Sunday, February 05, 2006

Bono's remarks at Prayer Breakfast

Bono Lauds, Prods Prayer Breakfast

U2 activist reaffirms call to fight AIDS, poverty before audience including President Bush.
by Sheryl Henderson Blunt in Washington, D.C. posted 02/02/2006 02:00 p.m.

Bono, keynote speaker for the 54th National Prayer Breakfast at the Hilton Washington Hotel on February 2, urged American leaders to follow through with promises to aid the world's sick and impoverished. He lauded the audience of national and foreign government, military, and religious leaders for their efforts to fight AIDS and grant debt relief for Africa. But Bono also prodded them make harder sacrifices.
"After 9/11, we were told America would have no time for the world's poor. We were told that America would be taken up with its own problems of safety. … But America has not drawn the blinds and double-locked the doors." Bono said. "You have doubled aid to Africa. You have tripled funding for global health. And Mr. President, your emergency plan for AIDS relief and support of the Global Fund, has put 700,000 people onto life-saving antiretroviral drugs and provided 8 million bed nets to protect children from malaria. … But here's the bad news. There is so much more to do. There is a gigantic chasm between the scale of the emergency and the scale of the response."
Event planners had tried to keep the U2 frontman's appearance a carefully guarded secret. He co-founded the Washington-based humanitarian organization, DATA (Debt. AIDS. Trade. Africa.). He has been recruiting churches and American politicians in the battle against the AIDS pandemic. He said treatable diseases cost Africa 150,000 lives every month—a "completely avoidable catastrophe." He also chastised those who champion free markets while preventing the poorest of the poor from selling their products.
"While the law is what we say it is, God is not silent on the subject," Bono said. "There are the laws of the land, and then there is a higher standard.
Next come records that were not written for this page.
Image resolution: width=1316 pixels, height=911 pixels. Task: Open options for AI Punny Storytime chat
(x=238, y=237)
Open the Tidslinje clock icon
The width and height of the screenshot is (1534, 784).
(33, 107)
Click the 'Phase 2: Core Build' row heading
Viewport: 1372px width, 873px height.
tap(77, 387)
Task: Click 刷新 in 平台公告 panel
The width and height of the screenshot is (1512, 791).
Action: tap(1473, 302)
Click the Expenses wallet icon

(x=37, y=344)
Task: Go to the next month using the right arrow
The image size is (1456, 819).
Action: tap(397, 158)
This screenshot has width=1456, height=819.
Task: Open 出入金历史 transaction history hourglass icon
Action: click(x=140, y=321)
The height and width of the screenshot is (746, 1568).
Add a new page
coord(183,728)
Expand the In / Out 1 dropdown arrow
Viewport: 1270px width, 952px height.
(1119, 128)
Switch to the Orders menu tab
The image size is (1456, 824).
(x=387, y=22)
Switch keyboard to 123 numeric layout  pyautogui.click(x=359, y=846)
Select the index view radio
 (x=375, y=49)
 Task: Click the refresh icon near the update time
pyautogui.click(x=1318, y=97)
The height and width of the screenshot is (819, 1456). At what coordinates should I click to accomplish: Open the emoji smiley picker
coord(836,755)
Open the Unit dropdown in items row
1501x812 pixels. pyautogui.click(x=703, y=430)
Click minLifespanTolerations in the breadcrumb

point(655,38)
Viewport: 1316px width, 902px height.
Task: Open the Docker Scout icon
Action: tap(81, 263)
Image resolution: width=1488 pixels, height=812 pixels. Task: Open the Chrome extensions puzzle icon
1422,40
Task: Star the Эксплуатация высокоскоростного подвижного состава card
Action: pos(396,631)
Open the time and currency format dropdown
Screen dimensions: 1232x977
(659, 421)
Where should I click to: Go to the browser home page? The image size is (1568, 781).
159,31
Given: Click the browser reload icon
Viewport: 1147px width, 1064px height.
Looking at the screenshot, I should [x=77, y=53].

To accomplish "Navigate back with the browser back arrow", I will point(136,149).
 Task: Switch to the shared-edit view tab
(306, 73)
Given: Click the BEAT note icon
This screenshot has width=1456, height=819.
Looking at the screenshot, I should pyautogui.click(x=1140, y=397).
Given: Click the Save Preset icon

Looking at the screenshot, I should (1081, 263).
We can hire experts to write them so they benefit us, so that they say it's okay to protect our agriculture, but it's not okay for African farmer to protect their agriculture to earn a living. As the laws of man are written, that's what they say. But God will not accept that."
The advocate also called again for the U.S. government to increase its foreign aid contribution by 1 percent of the federal budget. Bono said, "It sounds to me that in this town of deals and compromises, 1 percent is the best bargain around."